**DIRECTIONS:**
A: Answer these from the Qwen2.5VL test excerpt, labeling each reply (i), (ii), (iii):
(i) What two images are used for the visual question answering test?
(ii) How long did the Orin Nano take on the OCR task?
(iii) What text input is given to the model for the OCR test?
B: Reproduce word for word everything in the Qwen2.5VL test excerpt from "All the boards (above" down to "performance is commendable.".
C: Name every hardware device the Qwen2.5VL test excerpt identifies by model.

**EXCERPT TO READ:**
>>>>

Check out this article on Qwen2.5VL for in-depth analysis of the architecture and application for Video Analysis and Content Moderation.
4.2 Visual Question Answer (VQA) Test on Qwen2.5VL(3B)

We are using two images here – an image with a pothole, and a person tripping at shopfloor due to some cables. The VQA tasks for the model are as follows:
- How many potholes are there in the image?
- Why is the person falling?
Click on the image below for an enlarged view. As you can see, the devices below 4GB RAMs are not able to run the model. We could increase the SWAP size, however the idea is to check the model’s performance out of the box.
The model is able to precisely calculate the number of potholes in all the boards. Time taken for inference is varying drastically. You might be worndering why RTX 3060 12 GB GPU is there in an article about VLM on edge? We are adding it for reference (pinned on the top left corner). The time taken by Jetson orin Nano 8G and RTX 3060 is comparable at 4 and 9.4 seconds respectively. On the other hand, the Pis took close to 2 minutes and 5 minutes respectively.
All the boards (above 4GB) are able to run the model correctly with similarity patterns in time taken. It has reduced to 2.48s and 2.78s in RTX 3060 and Orin Nano. Given the footprint of the Jetson Orin Nano, the performance is commendable.
4.3 OCR Capability of Qwen2.5VL(3B)
We are passing an image with a simple heading and a paragraph of Gemma 2 paper for our model to analyse. The text input is – “Read the text in the image and explain”. All devices above 4GB RAM are able to run it well. Speaking of Gemma, here is another article explaining Gemma 3 paper in detail.
OCR part took a little longer compared to VQA for count or non text based reasoning. The Orin Nano took 21.27 seconds, Pi5 – 145.43 seconds, Pi4b 8G – 302.41 seconds, rest faced “out of memory” issue. It is still fine. In most real-world scenario you may not need a system that reads pages in milliseconds.

<<<<

**INFORMATION SHOWN:**

>>>>

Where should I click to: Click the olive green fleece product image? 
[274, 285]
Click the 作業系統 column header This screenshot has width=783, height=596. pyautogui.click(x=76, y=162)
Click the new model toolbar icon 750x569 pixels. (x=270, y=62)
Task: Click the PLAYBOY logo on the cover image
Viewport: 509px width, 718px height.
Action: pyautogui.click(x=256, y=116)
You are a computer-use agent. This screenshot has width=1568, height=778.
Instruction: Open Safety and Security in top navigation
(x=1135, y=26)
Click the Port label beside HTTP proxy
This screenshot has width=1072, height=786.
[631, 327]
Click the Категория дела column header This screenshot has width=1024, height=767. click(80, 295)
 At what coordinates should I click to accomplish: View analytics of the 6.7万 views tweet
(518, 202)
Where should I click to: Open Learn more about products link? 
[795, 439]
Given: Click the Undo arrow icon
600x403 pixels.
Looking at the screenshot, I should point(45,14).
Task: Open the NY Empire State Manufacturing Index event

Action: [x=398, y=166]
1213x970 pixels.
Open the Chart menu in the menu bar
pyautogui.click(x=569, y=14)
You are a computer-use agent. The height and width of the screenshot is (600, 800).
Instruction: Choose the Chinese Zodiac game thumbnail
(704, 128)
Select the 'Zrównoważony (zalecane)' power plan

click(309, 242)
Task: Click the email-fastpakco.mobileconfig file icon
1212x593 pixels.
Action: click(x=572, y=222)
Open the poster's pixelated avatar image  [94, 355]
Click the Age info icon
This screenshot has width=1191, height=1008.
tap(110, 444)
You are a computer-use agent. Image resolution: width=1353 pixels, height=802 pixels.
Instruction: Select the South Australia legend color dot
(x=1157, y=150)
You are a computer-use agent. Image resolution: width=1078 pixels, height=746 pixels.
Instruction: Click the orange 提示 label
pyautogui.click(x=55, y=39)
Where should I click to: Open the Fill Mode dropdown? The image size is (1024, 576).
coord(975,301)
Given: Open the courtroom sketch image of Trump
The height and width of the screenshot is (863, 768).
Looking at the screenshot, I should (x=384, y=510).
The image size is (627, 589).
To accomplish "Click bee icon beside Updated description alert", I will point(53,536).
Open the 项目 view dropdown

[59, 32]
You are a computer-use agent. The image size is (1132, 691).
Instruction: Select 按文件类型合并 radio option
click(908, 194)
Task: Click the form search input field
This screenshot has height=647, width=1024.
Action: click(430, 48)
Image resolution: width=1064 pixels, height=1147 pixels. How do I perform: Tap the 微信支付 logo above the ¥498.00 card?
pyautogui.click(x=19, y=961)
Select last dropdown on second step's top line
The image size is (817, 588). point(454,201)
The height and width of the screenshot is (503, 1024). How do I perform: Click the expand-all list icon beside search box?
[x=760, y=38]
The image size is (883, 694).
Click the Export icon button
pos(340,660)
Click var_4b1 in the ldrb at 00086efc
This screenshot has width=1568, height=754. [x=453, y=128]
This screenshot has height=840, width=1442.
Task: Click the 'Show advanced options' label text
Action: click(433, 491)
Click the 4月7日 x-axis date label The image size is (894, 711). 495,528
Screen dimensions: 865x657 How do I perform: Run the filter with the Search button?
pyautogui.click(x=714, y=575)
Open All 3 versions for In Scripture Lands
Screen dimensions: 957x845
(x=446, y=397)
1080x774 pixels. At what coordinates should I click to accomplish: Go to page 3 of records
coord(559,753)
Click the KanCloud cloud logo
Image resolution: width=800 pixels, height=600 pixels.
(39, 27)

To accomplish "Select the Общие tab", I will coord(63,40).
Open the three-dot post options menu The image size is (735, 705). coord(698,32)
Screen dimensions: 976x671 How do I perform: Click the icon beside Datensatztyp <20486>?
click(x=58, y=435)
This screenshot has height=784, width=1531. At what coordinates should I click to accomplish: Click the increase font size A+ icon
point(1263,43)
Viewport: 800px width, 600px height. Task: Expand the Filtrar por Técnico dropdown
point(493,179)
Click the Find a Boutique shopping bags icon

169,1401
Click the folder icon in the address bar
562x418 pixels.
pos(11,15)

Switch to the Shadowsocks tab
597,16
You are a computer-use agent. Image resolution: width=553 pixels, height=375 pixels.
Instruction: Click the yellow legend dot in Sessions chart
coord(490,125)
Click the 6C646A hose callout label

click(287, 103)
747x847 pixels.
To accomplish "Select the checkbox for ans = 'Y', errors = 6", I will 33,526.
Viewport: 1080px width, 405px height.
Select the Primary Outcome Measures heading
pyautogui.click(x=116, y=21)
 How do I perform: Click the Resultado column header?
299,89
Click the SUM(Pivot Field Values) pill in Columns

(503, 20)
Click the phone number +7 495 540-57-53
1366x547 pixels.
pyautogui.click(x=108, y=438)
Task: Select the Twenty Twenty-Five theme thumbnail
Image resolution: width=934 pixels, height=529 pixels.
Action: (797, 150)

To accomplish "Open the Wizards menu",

<<<<

**TASK-BY-TASK RESULTS:**
A:
(i) An image with a pothole, and an image of a person tripping at a shopfloor because of some cables.
(ii) 21.27 seconds.
(iii) "Read the text in the image and explain"

B:
All the boards (above 4GB) are able to run the model correctly with similarity patterns in time taken. It has reduced to 2.48s and 2.78s in RTX 3060 and Orin Nano. Given the footprint of the Jetson Orin Nano, the performance is commendable.

C:
- RTX 3060 12 GB GPU
- Jetson Orin Nano 8G
- Pi5
- Pi4b 8G